Tested this against my setup, all works as expected. In terms of memory footprint, I don't have many secrets and configmaps in the cluster (~105 objects), but it already makes a dent. At a larger cluster this should be even more substantial:
| Cache Enabled | Cache Disabled | |
|---|---|---|
| Peak | 112MiB | 66MiB |
| Valley | 43MiB | 17MiB |
I really like this addition thanks @mac-chaffee. I agree that this should be added to the other controllers behind feature gate.
To sort the issue in the e2e tests, please run make fmt vet. Issue with the fuzz tests is sorted by rebasing.
Oh wait I forgot the docs. Seems we don't have docs for the existing CLI flags, so I can add that too. Thinking the most logical place to put that would be https://github.com/fluxcd/helm-controller/blob/main/docs/spec/README.md instead of the page on helmreleases since spec/README is linked from the top-level README as "controller".

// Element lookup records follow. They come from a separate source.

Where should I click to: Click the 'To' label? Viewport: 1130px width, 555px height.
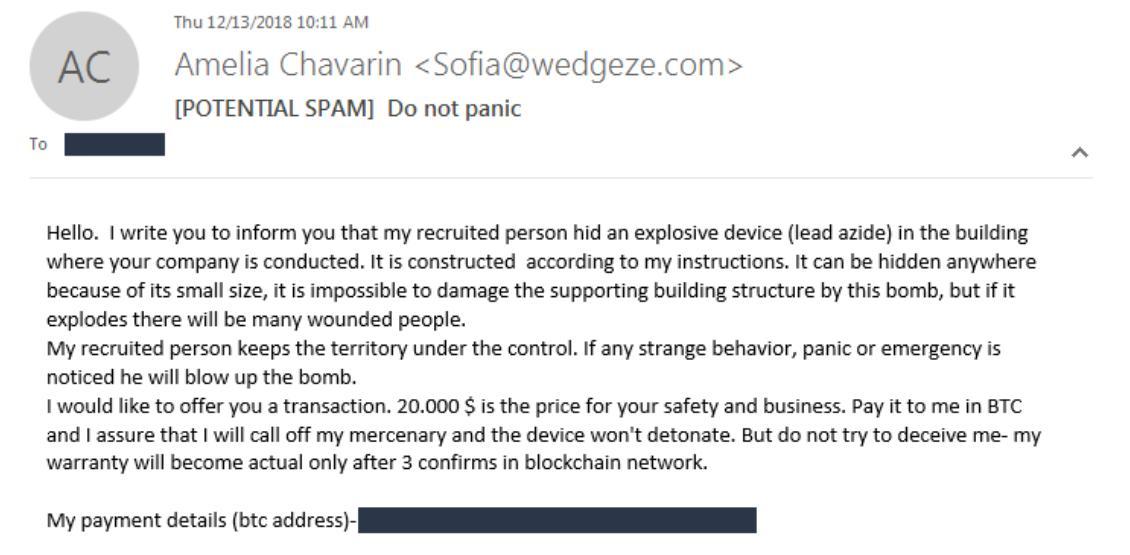click(x=38, y=144)
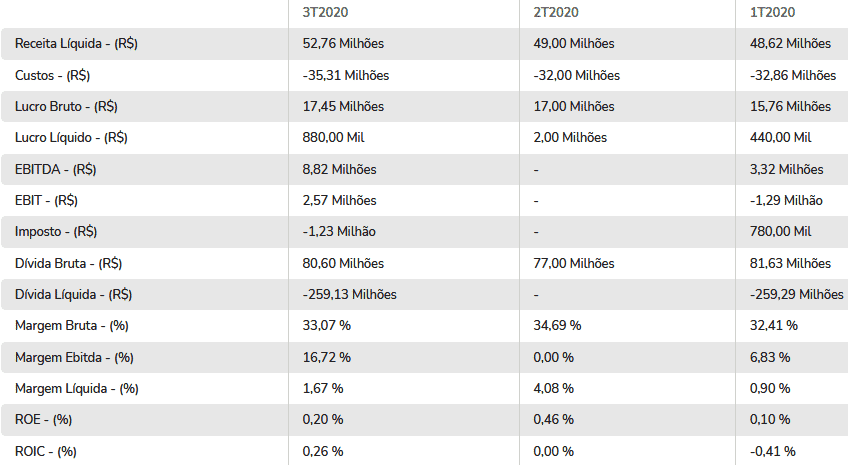
Task: Click the Custos - (R$) row label
Action: click(x=52, y=75)
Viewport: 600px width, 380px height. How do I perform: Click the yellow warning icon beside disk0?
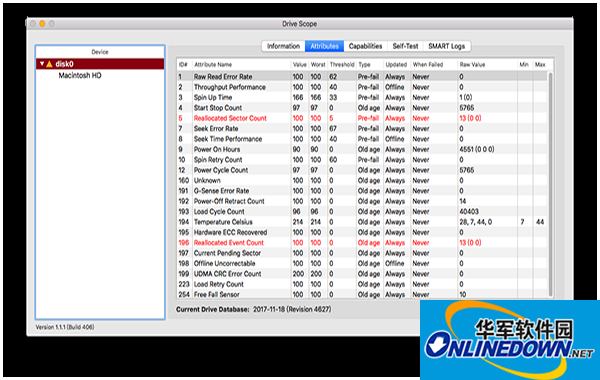(x=49, y=64)

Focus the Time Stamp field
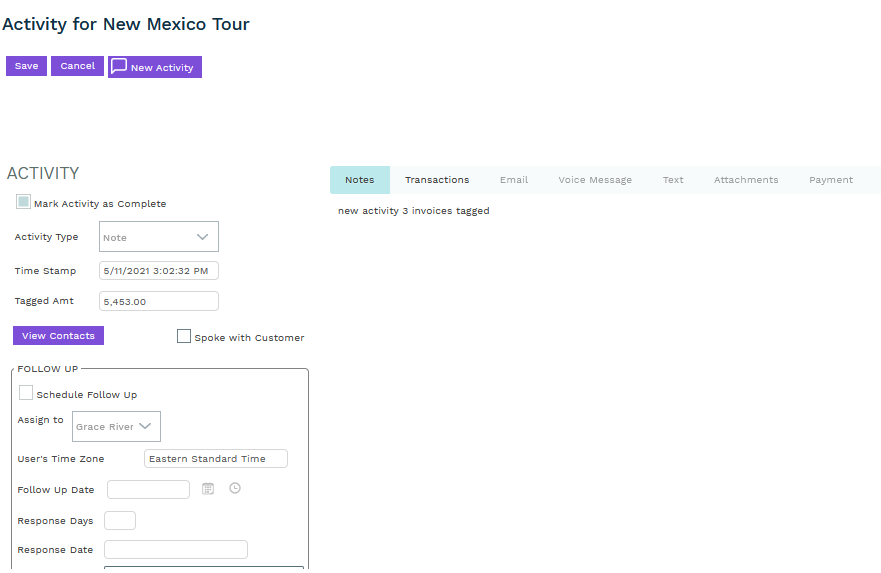(x=159, y=271)
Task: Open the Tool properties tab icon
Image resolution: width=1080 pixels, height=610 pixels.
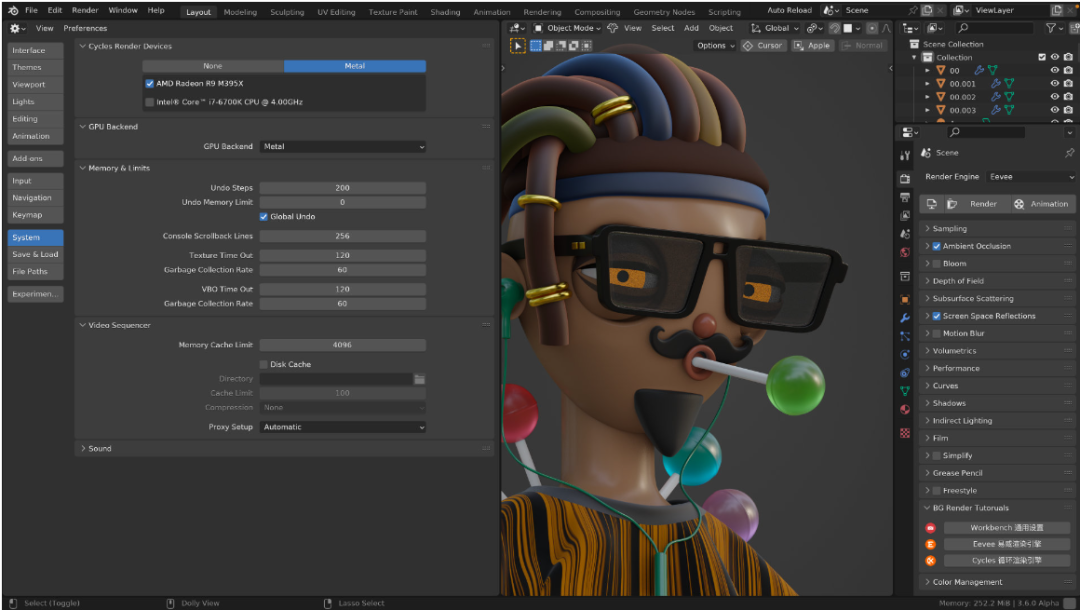Action: click(x=905, y=156)
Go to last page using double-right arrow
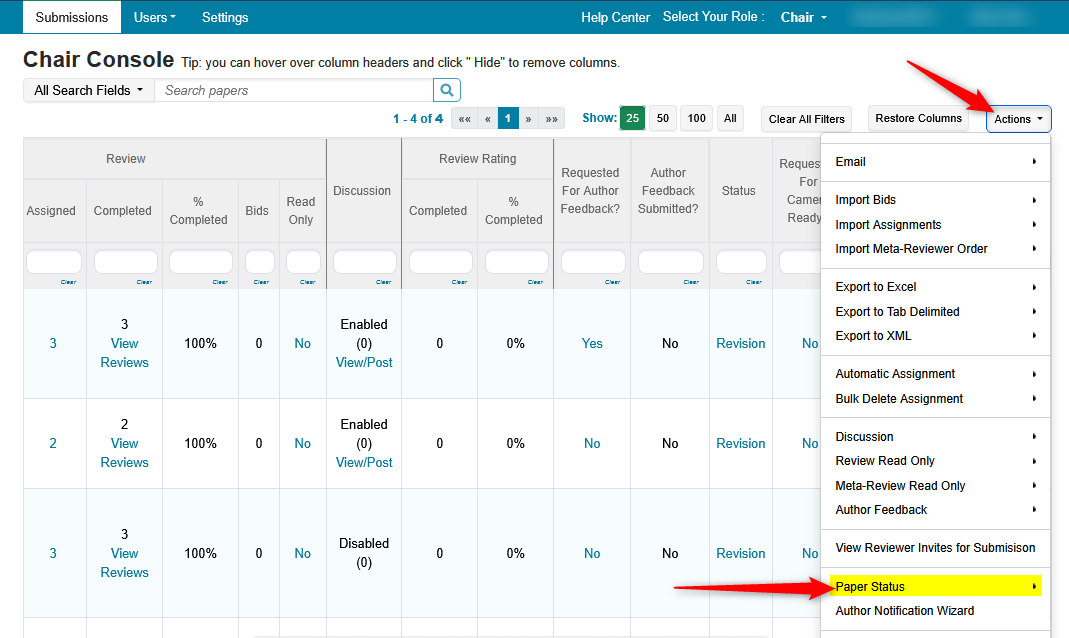Screen dimensions: 1069x638 (x=552, y=119)
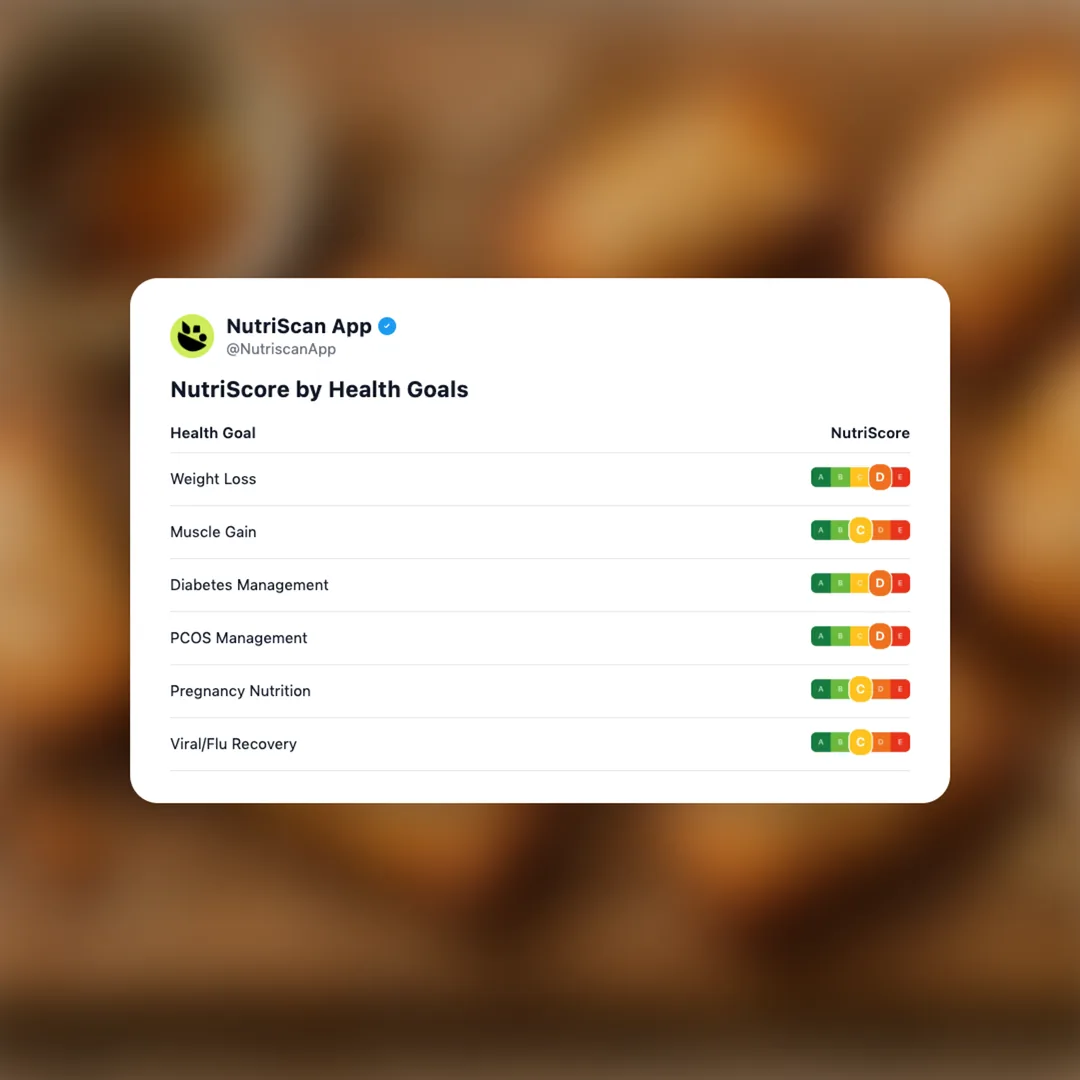Click the NutriScan App profile avatar
Viewport: 1080px width, 1080px height.
click(x=192, y=336)
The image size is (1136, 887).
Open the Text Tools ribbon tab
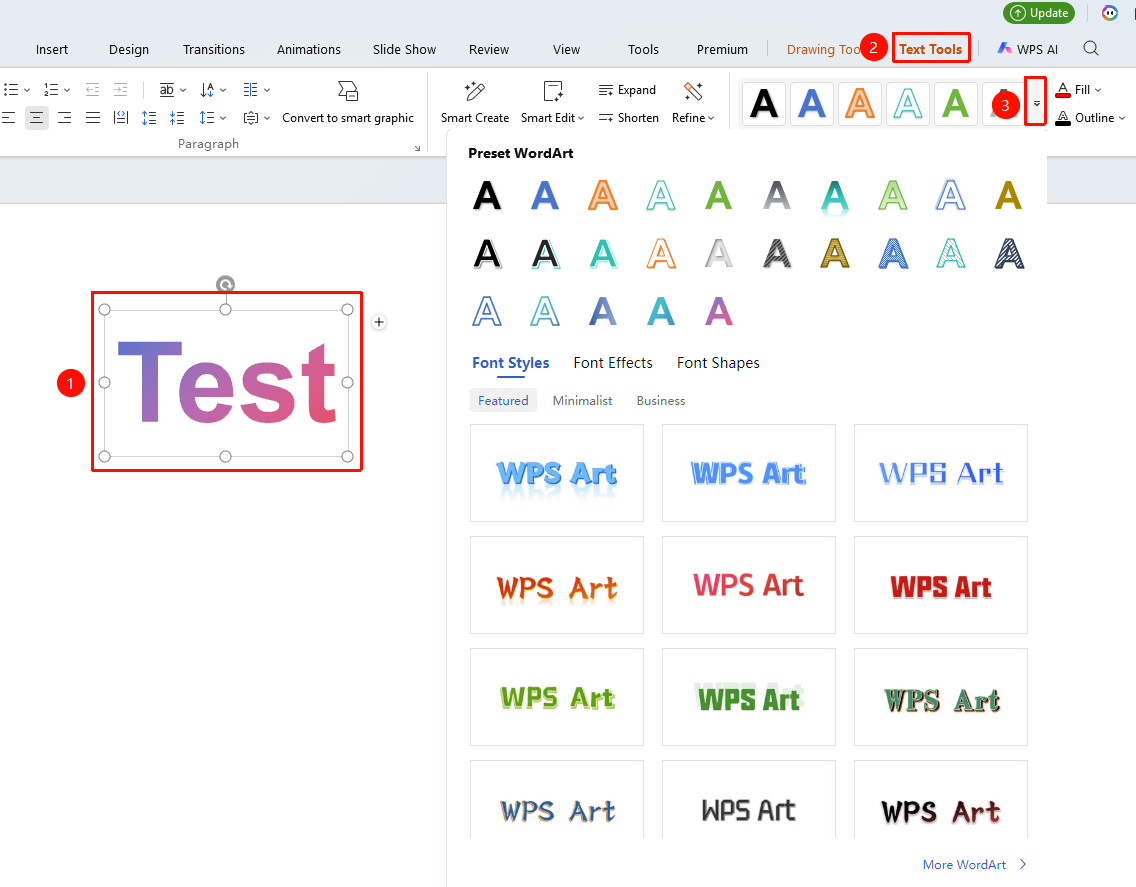(930, 49)
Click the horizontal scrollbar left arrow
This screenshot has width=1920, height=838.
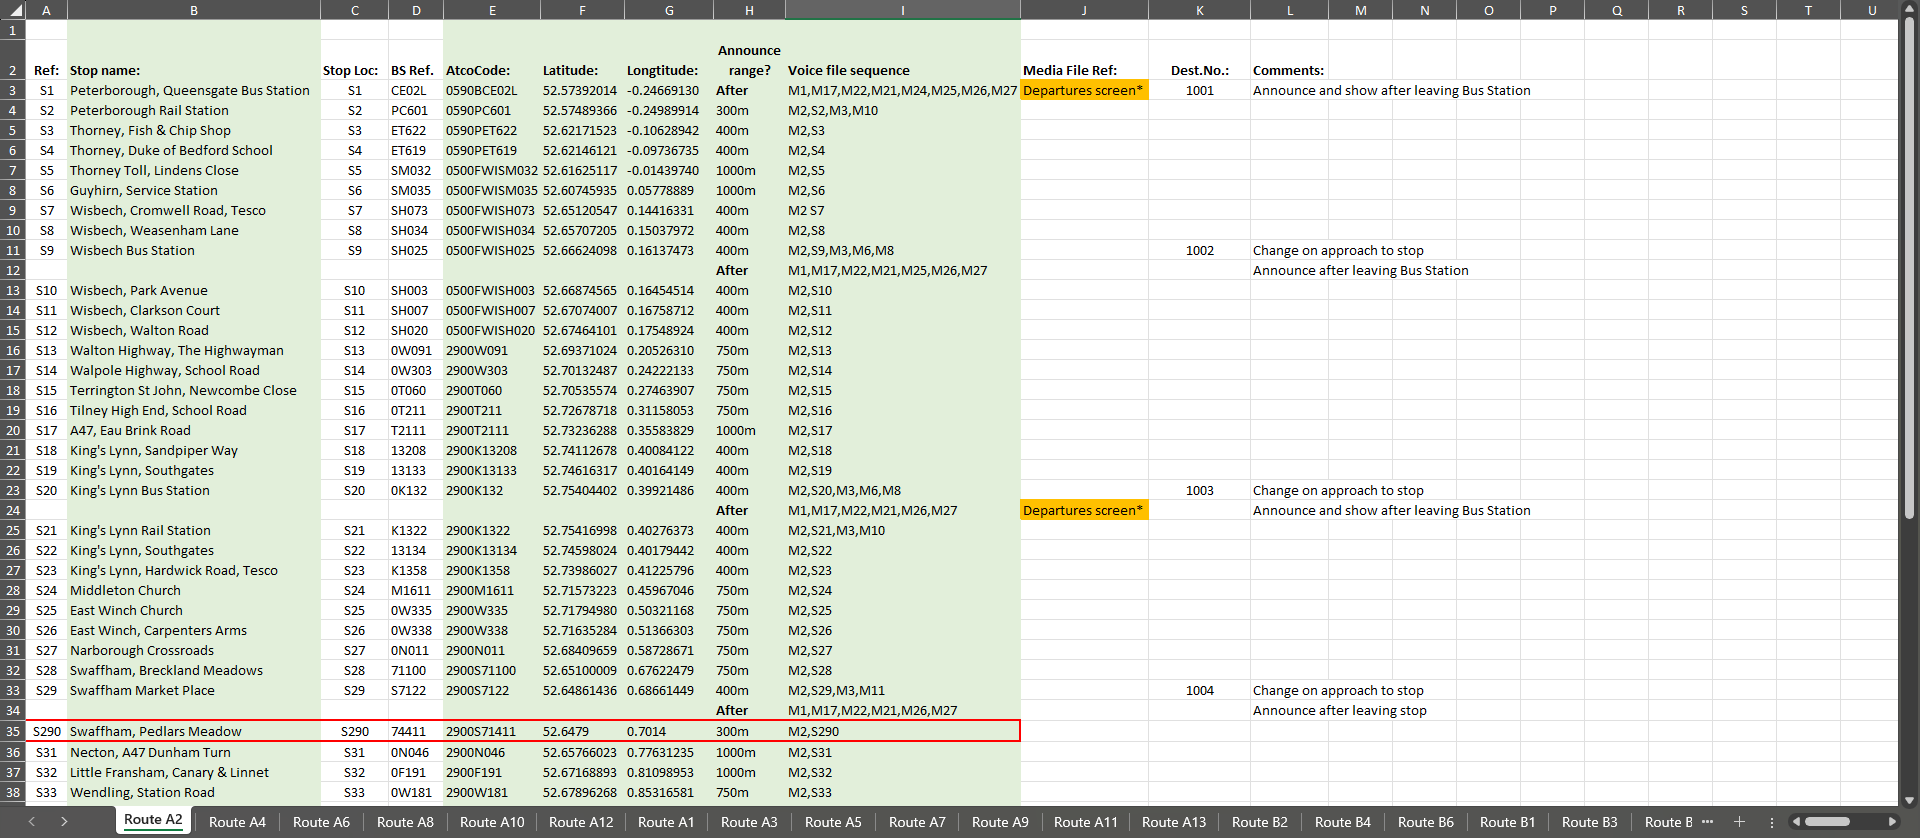(x=1796, y=822)
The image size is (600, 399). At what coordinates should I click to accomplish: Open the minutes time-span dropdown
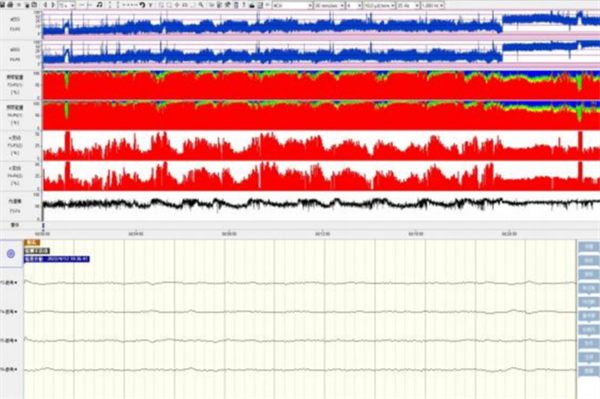click(x=329, y=5)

@mac-chaffee we do have flag documentation, but they're maintained in the options.md files in the directories found here: https://github.com/fluxcd/website/tree/main/content/en/flux/components
Is it really fine to have it false by default? This changes the controller behaviour so I would and I wonder what is the impact on a cluster where everything is deployed with Flux.
@mac-chaffee we do have flag documentation, but they're maintained in the
options.mdfiles in the directories found here: https://github.com/fluxcd/website/tree/main/content/en/flux/components
Ah thanks. I removed the docs from this PR (we don't want two sources of truth for the cli flags) and will update fluxcd/website later
Is it really fine to have it
falseby default? This changes the controller behaviour so I would and I wonder what is the impact on a cluster where everything is deployed with Flux.
Think based on the (realistic) assumption that we only need a tiny subset of Secrets in any cluster makes this a fair choice. Helm itself maintains its own (extremely expensive) cache anyway, so in terms of API request overhead this should be negligible.